You have a big blue square and a small blue circle. You decide to sort by color. Where do the two shapes go?
ADifferent bins — they are different shapes so they must be separated
BThe same bin — both are blue, so they share the sorting rule
CThe big blue square goes in the 'big shapes' bin and the circle in another
DYou cannot sort these two shapes together because they differ in shape and size
When sorting by color, the only property that matters is color — shape and size are irrelevant. Both shapes are blue, so they both go in the blue bin. This is the key insight of sorting: you choose *one* rule, and then apply only that rule to every shape. A child who puts them in different bins because they look different is applying multiple criteria (shape or size) without realizing it, which violates the single-rule principle.

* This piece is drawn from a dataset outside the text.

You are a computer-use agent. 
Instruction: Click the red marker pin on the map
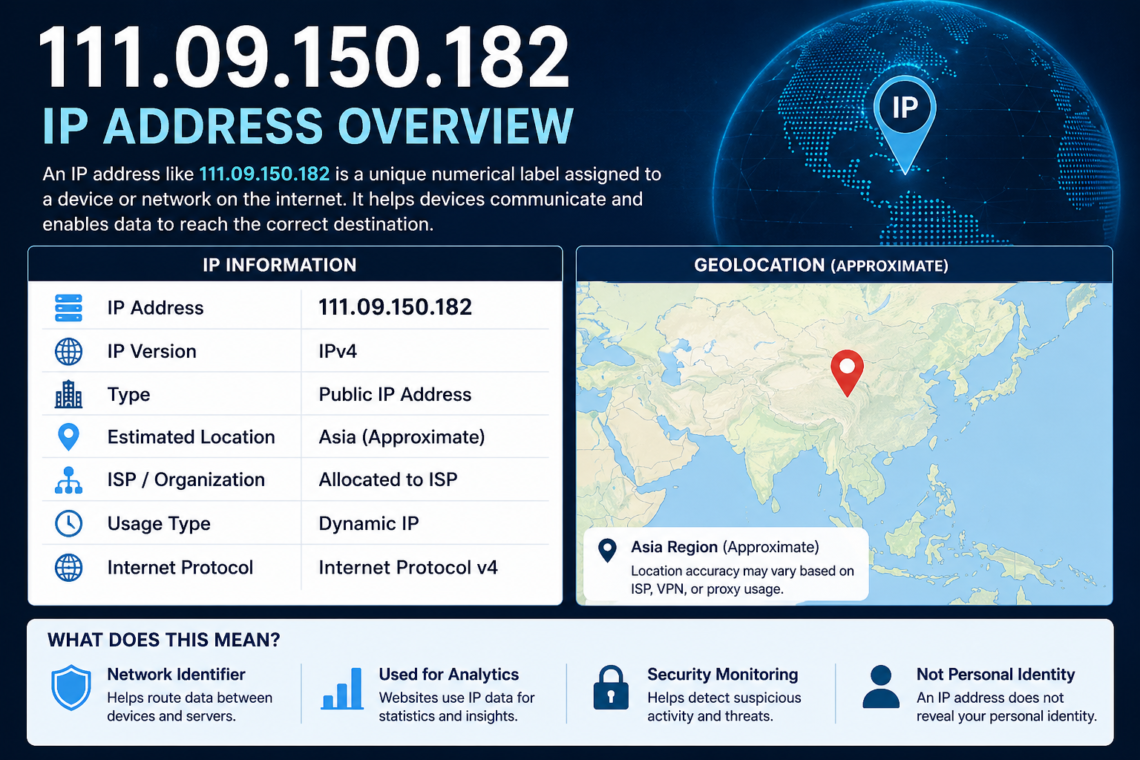(x=847, y=371)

Question 2 Multiple Choice
A child sorts 12 shapes into two piles, but you notice that some triangles appear in both piles. What most likely happened?

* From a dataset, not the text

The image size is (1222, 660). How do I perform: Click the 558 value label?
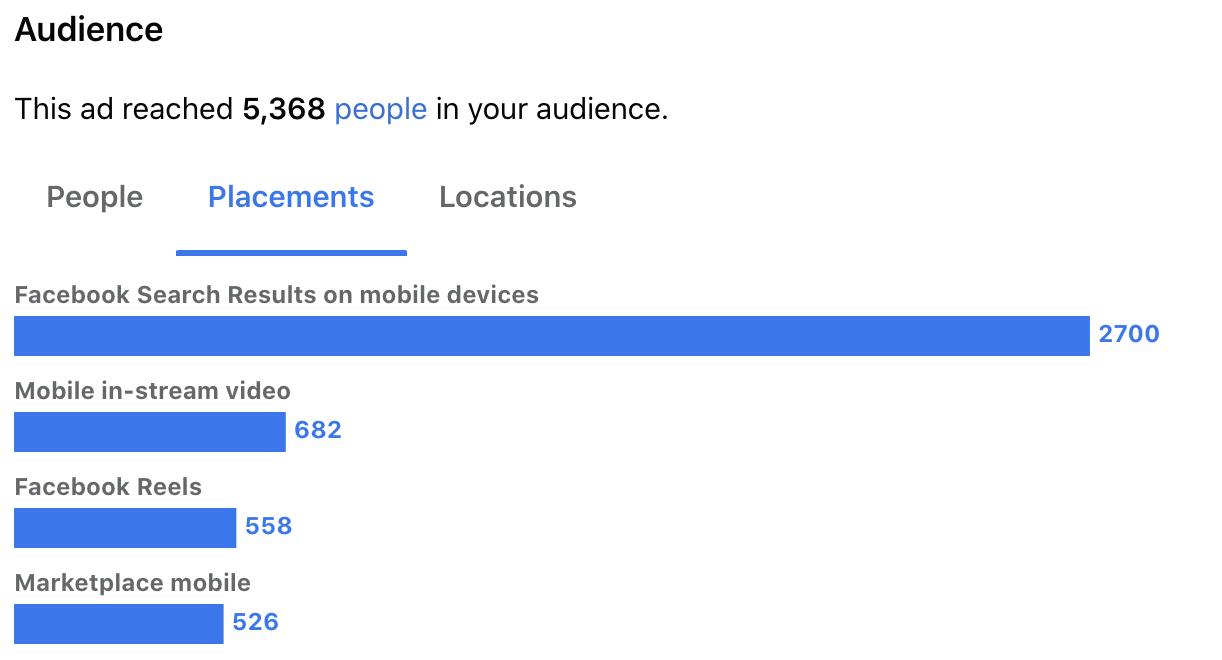pos(268,526)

AThe child is wrong — all triangles must always go in the same pile
BThe child applied two different rules at the same time (e.g., large triangles sorted by size into one pile, red triangles sorted by color into another)

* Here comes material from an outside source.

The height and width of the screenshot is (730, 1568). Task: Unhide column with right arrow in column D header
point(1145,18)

CThe child doesn't know what triangles look like
DTriangles are too complex to sort by a single rule
If triangles appear in both piles, the child likely switched sorting rules mid-way — sorting some shapes by size and others by color, for example. The result is an inconsistent sort where the same shape type lands in different places. Correct sorting requires picking *one* rule and applying it the *same way* to every shape without switching. Option A is wrong because in a different valid sorting (e.g., by color), red and blue triangles would correctly go in separate groups.
Question 3 True / False
When sorting the same set of shapes, there is only one correct way to sort them.
TTrue
FFalse
Answer: False
The same collection of shapes can be sorted in multiple valid ways, depending on which property you choose as your rule. Sort by shape and all circles go together; sort by color and all red shapes go together; sort by number of sides and triangles and rectangles may be separated. Neither sorting is more 'correct' than the other — what matters is that you pick one rule and apply it consistently to every shape.
Question 4 True / False
When sorting shapes by shape type, a large red circle and a small blue circle should go in the same group.
TTrue
FFalse
Answer: True
When the sorting rule is 'type of shape,' the only property that matters is the shape itself — not color, not size. Both objects are circles, so they both belong in the circle group. Size and color are irrelevant to this particular rule. This is also an example of why it's important to state your rule clearly: if instead you sorted by color, these two circles would go in different groups.
Question 5 Short Answer
What does it mean to 'apply a sorting rule consistently,' and why does consistency matter?
Think about your answer, then reveal below.
Model answer: Applying a sorting rule consistently means using the same criterion for every single shape in the collection — not switching from 'sort by color' to 'sort by shape' partway through. It matters because inconsistent sorting produces meaningless groups: shapes end up in bins not because they truly share a property but because of random decisions. Consistent sorting is what makes the groups meaningful — every shape in a group genuinely shares the chosen property with all the others.
Consistency is what distinguishes a valid sort from a random pile. If you sort some shapes by color and others by size, your groups don't represent anything real. In mathematics and science, classification is only useful when the grouping rule is clear and applied uniformly. This is the same principle behind sorting numbers, organisms, or data — the rule must be stated and applied without exception.